Plant Dis. 2004 Nov;88(11):1277-1282. doi: 10.1094/PDIS.2004.88.11.1277.
4
Splash dispersal of Phyllosticta citricarpa conidia from infected citrus fruit.来自受感染柑橘果实的柑橘叶点霉菌分生孢子的飞溅传播。
Sci Rep. 2014 Oct 9;4:6568. doi: 10.1038/srep06568.
5
Micropropagation of Vaccinium sp. by in vitro axillary shoot proliferation.通过离体腋芽增殖进行越橘属植物的微繁殖。
Methods Mol Biol. 2013;11013:63-76. doi: 10.1007/978-1-62703-074-8_5.
6
Filamentous fungi transported by birds during migration across the mediterranean sea.在候鸟迁徙穿越地中海的过程中传播的丝状真菌。
Curr Microbiol. 2013 Mar;66(3):236-42. doi: 10.1007/s00284-012-0262-9. Epub 2012 Nov 11.
7
Morphological and molecular characterization of Phomopsis vaccinii and additional isolates of Phomopsis from blueberry and cranberry in the eastern United States.美国东部蓝莓和蔓越莓上的拟茎点霉和其他拟茎点霉分离物的形态和分子特征。

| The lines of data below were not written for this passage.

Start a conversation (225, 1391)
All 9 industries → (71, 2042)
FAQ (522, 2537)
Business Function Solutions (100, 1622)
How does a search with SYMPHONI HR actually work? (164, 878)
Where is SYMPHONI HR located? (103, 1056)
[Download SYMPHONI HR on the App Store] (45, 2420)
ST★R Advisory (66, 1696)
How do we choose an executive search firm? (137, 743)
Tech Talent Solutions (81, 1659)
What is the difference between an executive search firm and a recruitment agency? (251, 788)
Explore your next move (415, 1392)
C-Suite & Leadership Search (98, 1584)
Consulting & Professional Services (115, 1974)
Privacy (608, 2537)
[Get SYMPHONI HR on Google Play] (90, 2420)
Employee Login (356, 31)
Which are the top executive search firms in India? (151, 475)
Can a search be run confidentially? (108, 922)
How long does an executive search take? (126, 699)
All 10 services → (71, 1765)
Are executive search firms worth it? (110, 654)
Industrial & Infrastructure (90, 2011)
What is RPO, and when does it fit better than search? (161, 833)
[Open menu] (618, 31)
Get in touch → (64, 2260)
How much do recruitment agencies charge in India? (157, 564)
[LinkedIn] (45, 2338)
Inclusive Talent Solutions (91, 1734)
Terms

Mycologia. 2002 May-Jun;94(3):494-504.
8
Distribution of cranberry fruit-rotting fungi in new jersey and evidence for nonspecific host resistance.新泽西州蔓越莓果实腐烂真菌的分布及非特异性宿主抗性的证据。
Phytopathology. 1999 Mar;89(3):218-25. doi: 10.1094/PHYTO.1999.89.3.218.
9
Geo-referenced spatiotemporal analysis of the urban citrus canker epidemic in Florida.基于地理位置的佛罗里达州城市柑橘溃疡病时空分析。
Phytopathology. 2002 Apr;92(4):361-77. doi: 10.1094/PHYTO.2002.92.4.361.
10
Fungal root endophytes from natural vegetation in Mediterranean environments with special reference to Fusarium spp.地中海环境中天然植被的真菌根内生菌,特别提及镰刀菌属
FEMS Microbiol Ecol. 2008 Apr;64(1):90-105. doi: 10.1111/j.1574-6941.2007.00443.x. Epub 2008 Jan 31.